Back in July I commented that US legislation to block social networking sites from schools and libraries (Yelvington) would simply pour funding into the mobile web since
the kids who can't get onto MySpace from their school or library PC
will work around it with the mobile web. The same day, by an amusing coincidence, News Corp appointed (Journalism.co.uk) its first head of mobile strategy; and today RBC Capital analyst Jordan Rohan tells us (Reuters) that "MySpace is internally developing a MySpace Web application
to run on mobile phones that should be launched in three to
four months with a major U.S. carrier". It can't really come as a surprise to anyone that MySpace and its young users are about to outflank the ponderous legislative efforts of the guys who think the Internet is made of tubes.

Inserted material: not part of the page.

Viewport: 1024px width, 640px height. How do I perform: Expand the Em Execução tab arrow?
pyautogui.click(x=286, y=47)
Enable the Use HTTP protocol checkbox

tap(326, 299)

Also today, ForeverGeek attacks the "100 million MySpace users" myth, with a quick and dirty sample of 303 MySpace accounts showing that the number of active users may be under 50 million. Quite right - there's properly sampled data from Forrester (sub req'd) that shows a broadly similar pattern, where (in the UK) 5% of Internet users have started a blog and keep it updated but 6% have started a blog and abandoned it. Which interestingly, by simply applying those proportions of live and dead accounts to MySpace's 100 million, would give us 45 million active MySpace accounts - the same number arrived at by ForeverGeek, give or take 2 million. Not that 45 million active users is anything to sneeze at, of course. But while RBC Capital's valuation of MySpace at $15 billion (Reuters) has already been debunked by Peter Cashmore and Rafat, we can also now say that in terms of pure user numbers it is inflated by a factor of two and a bit.